我正在解决以下problem,其本质上是#34;在Haskell中找到连接的无向加权图的直径"。现在,下面的解决方案产生了正确的答案,但超过了9/27测试的时间限制。我远离Haskell神童,你们能不能使用内置的Data.Graph模块来告诉我是否以及如何提高解决方案的性能?我尝试在某些地方使用累加器参数,严格配对和严格评估,但要么我使用不正确,要么性能问题在其他地方。提前谢谢!

import qualified Data.Map as Map
import qualified Data.Set as Set
import Data.List (maximumBy)
import Data.Ord (comparing)

buildGraph :: [Int] -> Map.Map Int [(Int, Int)] -> Map.Map Int [(Int, Int)]
buildGraph [] acc                  = acc
buildGraph (from:to:dist:rest) acc = let withTo = Map.insertWith (++) from [(to, dist)] acc
                                        withFromTo = Map.insertWith (++) to [(from, dist)] withTo
                                        in buildGraph rest $ withFromTo

data Queue a = Queue {
                ingoing :: [a]
                , outgoing :: [a]
            } deriving Show

toQueue xs = Queue [] xs
enqMany xs (Queue is os) = (Queue (reverse xs ++ is) os)
deq (Queue is []) = deq (Queue [] $ reverse is)
deq (Queue is (o:os)) = (o, Queue is os)

extract :: (Ord a) => a -> Map.Map a [b] -> [b]
extract k m = case Map.lookup k m of
                    Just value -> value
                    Nothing    -> error "sdfsd" -- should never happen

bfs node graph = bfs' Set.empty (toQueue [(node, 0)]) []
    where
        bfs' :: Set.Set Int -> Queue (Int, Int) -> [(Int, Int)] -> [(Int, Int)]
        bfs' visited (Queue [] []) acc = acc
        bfs' visited que acc = let ((n, dist), rest) = deq que
                                    in if Set.member n visited
                                            then bfs' visited rest acc
                                            else let children = map (\(i, d) -> (i, d + dist)) $ extract n graph
                                                    newNodes = enqMany children rest
                                                    in bfs' (Set.insert n visited) newNodes ((n, dist):acc)

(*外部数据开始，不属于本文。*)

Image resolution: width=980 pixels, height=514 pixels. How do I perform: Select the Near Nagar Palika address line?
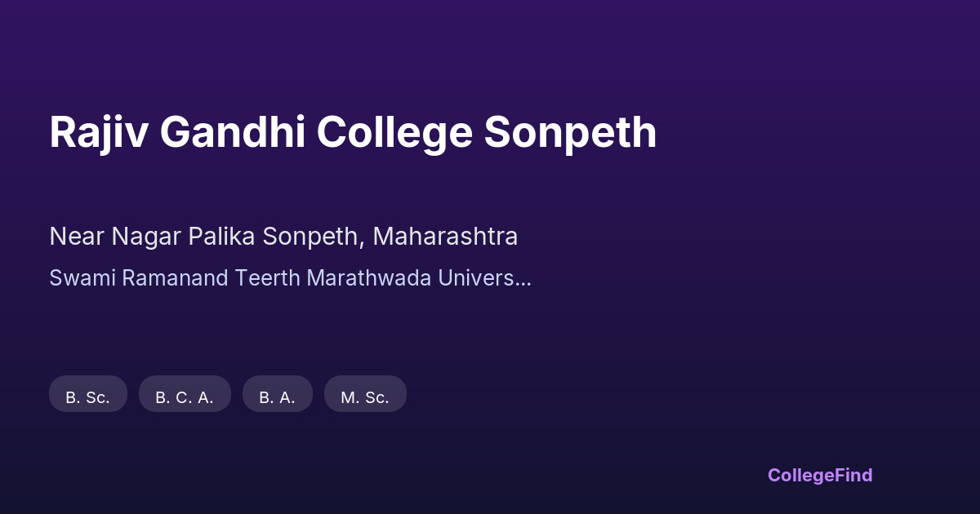tap(283, 237)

findMostDistant xs = maximumBy (comparing snd) xs

solve input = answer
    where
        -- the first number is the number of edges and is not necessary
        (_:triples) = map read $ words input
        graph = buildGraph triples Map.empty
        -- pick arbitary node, find the farther node from it using bfs
        (mostDistant, _) = findMostDistant $ bfs (head triples) graph
        -- find the farthest node from the previously farthest node, counting the distance on the way
        (_, answer) = findMostDistant $ bfs mostDistant graph

tests = [
            "11 2 7 2 1 7 6 5 1 8 2 8 6 8 6 9 10 5 5 9 1 9 0 10 15 3 1 21 6 4 3" -- 54
            , "5 3 4 3 0 3 4 0 2 6 1 4 9" -- 22
            , "16 2 3 92 5 2 10 14 3 42 2 4 26 14 12 50 4 6 93 9 6 24 15 14 9 0 2 95 8 0 90 0 13 60 9 10 59 1 0 66 11 12 7 7 10 35" -- 428
        ]

runZeroTests = mapM_ print $ map solve tests

main = do
    answer <- solve <$> getContents
    print answer

3 个答案:

答案 0 :(得分:2)

我认为

deq (Queue [] [])会导致无限循环。

答案 1 :(得分:1)

当我解决Haskell中的竞赛问题时,通常最大的性能问题是慢速I / O库,它在宽字符的惰性线性链表上运行。我总是为编程竞赛做的第一件事是用快速I / O替换它,

这是一个对程序逻辑进行微小更改的版本,只是用Data.ByteString.Lazy.Char8替换I / O,使用延迟评估的严格字节数组列表实现,Data.ByteString.Builder构建一个用于填充输出缓冲区的函数。仅从快速I / O计算加速量应该是有用的。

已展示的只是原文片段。